Three Types of Inventory
3 Types of Inventory are explained below:
1. Raw Materials Inventory
Raw materials are the basic components that are used by the manufacturer to process or convert them into finished goods or subassemblies. These may be products or extracted minerals that the company or its sister concern has manufactured or extracted. Different industries require different products as raw material. Finished goods of one organization may be considered as raw material for others. Petroleum, grains, ores, minerals, chemicals, steel, paint, wood are some examples of raw material. This category of inventories are used in the manufacturing of the further product. These components then become part of a subassembly or are incorporated as finished goods. Subassemblies are used to make the final product. Optimum use of raw material is very crucial as carrying a huge amount of raw material will lead to increased carrying cost thereby mentioned increasing cost of production. Also, there are chances of inventory becoming obsolete.
Raw materials may be of two types:
- Direct Raw Material: These are the components which form the part of the final products like silk which is used to make silk sarees, wood to make furniture, plastic to make bottles etc.
- Indirect Raw Material: Products which do not form part of the final product but are used in the manufacturing process like oil, screw, tools, lights, chemicals etc.
Manhattan Inc. is a cloth manufacturing company. Its finished goods are jeans, shirts, T-shirts. For producing each of its finished goods, it requires various direct, indirect raw material like thread, cotton, button, colour etc. All these products will be termed as raw material for Manhattan Inc.
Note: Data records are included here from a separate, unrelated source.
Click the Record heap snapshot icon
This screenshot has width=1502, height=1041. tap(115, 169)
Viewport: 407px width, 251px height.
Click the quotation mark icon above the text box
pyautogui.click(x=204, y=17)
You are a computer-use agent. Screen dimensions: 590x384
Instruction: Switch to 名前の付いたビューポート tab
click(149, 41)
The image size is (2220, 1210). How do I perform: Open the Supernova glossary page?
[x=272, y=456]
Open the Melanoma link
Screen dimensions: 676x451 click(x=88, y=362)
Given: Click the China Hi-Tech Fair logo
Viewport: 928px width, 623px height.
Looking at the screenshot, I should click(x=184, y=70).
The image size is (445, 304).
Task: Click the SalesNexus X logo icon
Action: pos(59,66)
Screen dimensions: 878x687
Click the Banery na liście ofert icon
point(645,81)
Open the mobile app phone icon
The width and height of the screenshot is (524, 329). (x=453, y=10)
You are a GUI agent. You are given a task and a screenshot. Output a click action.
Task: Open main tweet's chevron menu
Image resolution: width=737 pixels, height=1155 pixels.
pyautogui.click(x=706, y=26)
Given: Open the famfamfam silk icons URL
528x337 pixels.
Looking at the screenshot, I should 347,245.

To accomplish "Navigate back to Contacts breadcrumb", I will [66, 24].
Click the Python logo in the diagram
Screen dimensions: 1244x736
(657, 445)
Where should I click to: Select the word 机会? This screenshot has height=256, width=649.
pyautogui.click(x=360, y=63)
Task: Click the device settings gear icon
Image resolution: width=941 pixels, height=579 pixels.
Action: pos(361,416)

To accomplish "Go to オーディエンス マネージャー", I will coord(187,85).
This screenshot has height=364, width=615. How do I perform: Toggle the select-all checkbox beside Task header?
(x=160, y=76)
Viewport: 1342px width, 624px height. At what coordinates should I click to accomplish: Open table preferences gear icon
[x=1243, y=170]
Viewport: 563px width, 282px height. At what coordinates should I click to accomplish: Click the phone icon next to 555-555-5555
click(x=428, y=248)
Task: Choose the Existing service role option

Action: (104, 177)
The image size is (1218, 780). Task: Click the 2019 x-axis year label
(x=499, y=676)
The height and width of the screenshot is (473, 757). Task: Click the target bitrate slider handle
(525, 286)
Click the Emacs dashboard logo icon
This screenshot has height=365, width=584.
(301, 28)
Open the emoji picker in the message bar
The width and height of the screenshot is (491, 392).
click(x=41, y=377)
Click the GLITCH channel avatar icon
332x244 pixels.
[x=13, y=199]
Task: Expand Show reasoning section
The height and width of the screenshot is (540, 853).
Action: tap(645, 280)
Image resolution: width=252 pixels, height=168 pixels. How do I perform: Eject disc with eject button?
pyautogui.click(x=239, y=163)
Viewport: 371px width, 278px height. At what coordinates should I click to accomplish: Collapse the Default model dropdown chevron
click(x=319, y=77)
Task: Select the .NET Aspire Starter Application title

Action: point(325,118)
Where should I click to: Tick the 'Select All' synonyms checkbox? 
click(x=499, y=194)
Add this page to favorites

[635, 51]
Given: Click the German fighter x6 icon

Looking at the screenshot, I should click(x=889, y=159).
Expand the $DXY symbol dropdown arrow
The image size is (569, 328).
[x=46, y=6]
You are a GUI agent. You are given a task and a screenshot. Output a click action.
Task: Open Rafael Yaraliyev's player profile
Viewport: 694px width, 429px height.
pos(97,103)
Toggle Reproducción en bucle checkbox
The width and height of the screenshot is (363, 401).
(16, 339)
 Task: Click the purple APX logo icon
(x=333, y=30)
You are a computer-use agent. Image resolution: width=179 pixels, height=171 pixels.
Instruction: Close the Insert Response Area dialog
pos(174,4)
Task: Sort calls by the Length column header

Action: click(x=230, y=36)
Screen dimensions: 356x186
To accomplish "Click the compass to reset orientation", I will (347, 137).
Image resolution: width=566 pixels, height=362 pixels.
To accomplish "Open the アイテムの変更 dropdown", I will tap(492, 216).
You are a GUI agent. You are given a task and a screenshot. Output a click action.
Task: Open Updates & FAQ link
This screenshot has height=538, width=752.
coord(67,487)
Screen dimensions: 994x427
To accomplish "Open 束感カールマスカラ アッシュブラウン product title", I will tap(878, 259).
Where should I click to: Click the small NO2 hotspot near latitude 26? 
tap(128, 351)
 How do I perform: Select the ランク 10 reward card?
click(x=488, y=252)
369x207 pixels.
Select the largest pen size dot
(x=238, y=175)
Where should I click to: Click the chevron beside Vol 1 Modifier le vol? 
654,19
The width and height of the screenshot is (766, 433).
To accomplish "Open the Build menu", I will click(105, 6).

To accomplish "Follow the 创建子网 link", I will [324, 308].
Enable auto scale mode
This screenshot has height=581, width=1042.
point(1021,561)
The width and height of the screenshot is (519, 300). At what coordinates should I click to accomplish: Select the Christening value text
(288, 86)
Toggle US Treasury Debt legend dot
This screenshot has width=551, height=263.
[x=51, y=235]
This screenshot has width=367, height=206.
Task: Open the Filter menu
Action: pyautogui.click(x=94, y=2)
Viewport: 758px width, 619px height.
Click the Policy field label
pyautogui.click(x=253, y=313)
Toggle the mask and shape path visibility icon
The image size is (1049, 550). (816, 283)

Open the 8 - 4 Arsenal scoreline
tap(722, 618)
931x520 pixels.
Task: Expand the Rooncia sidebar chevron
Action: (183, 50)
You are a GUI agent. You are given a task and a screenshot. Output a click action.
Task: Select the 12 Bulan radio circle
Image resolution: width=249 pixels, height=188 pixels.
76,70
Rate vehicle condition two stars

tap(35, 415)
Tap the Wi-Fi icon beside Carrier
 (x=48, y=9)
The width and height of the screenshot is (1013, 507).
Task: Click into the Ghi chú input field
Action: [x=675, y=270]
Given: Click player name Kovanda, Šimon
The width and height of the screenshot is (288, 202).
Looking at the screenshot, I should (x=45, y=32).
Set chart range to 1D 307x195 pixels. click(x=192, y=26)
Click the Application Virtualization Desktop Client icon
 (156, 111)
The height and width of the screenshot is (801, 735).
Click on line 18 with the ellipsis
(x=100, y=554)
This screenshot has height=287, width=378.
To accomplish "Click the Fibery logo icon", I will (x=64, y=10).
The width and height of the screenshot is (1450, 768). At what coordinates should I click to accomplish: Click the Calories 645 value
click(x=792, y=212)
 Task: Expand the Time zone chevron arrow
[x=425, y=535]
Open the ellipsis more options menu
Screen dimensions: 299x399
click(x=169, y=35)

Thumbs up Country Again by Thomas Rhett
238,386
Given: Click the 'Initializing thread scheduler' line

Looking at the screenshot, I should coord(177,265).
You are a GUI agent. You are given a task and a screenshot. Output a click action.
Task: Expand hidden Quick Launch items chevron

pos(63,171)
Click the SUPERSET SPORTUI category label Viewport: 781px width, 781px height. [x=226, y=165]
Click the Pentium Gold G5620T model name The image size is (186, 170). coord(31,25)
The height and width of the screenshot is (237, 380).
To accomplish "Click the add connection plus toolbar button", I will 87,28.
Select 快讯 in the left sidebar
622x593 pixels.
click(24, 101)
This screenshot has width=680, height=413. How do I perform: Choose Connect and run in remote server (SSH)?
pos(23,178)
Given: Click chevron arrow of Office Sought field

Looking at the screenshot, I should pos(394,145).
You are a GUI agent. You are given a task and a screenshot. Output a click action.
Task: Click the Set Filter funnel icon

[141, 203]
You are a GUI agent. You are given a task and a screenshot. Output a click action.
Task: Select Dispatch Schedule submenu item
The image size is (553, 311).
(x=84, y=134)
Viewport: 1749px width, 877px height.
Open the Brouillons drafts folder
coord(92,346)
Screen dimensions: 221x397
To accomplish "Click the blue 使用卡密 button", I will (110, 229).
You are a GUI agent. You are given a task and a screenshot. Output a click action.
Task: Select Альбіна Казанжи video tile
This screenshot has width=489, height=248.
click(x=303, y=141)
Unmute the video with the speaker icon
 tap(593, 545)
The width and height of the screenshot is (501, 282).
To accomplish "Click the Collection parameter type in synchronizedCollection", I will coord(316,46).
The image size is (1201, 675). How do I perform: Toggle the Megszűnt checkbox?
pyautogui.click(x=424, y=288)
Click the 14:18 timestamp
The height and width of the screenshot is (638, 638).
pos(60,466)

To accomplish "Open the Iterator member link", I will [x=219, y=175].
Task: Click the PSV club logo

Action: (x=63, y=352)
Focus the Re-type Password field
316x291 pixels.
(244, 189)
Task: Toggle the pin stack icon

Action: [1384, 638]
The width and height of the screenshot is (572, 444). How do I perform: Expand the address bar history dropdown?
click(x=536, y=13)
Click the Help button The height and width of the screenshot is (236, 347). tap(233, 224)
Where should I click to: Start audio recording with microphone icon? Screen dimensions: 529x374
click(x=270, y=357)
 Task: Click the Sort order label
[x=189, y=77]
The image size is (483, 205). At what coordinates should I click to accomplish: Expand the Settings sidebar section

2. Work in Progress Inventory
Work in progress is inventory type which is described as partially finished goods or raw materials awaiting completion. Work in progress is a concept of production and supply chain management. Components included in this are labour, overhead cost, raw materials, a cost that are incurred during each stage of production. WIP is categorised under inventory asset account in the balance sheet. The cost of WIP are subsequently added together and then transferred to the finished goods account and thereafter to the cost of sales. It does not include further costs required for its completion.
WIP is also called as in-process inventory. This terminology is common in case of manufacturing industries where products manufactured undergo various stages of operation for getting transformed into a finished product. The various cost incurred like raw materials, labor, overheads are applied as a percentage of completion or based on actual.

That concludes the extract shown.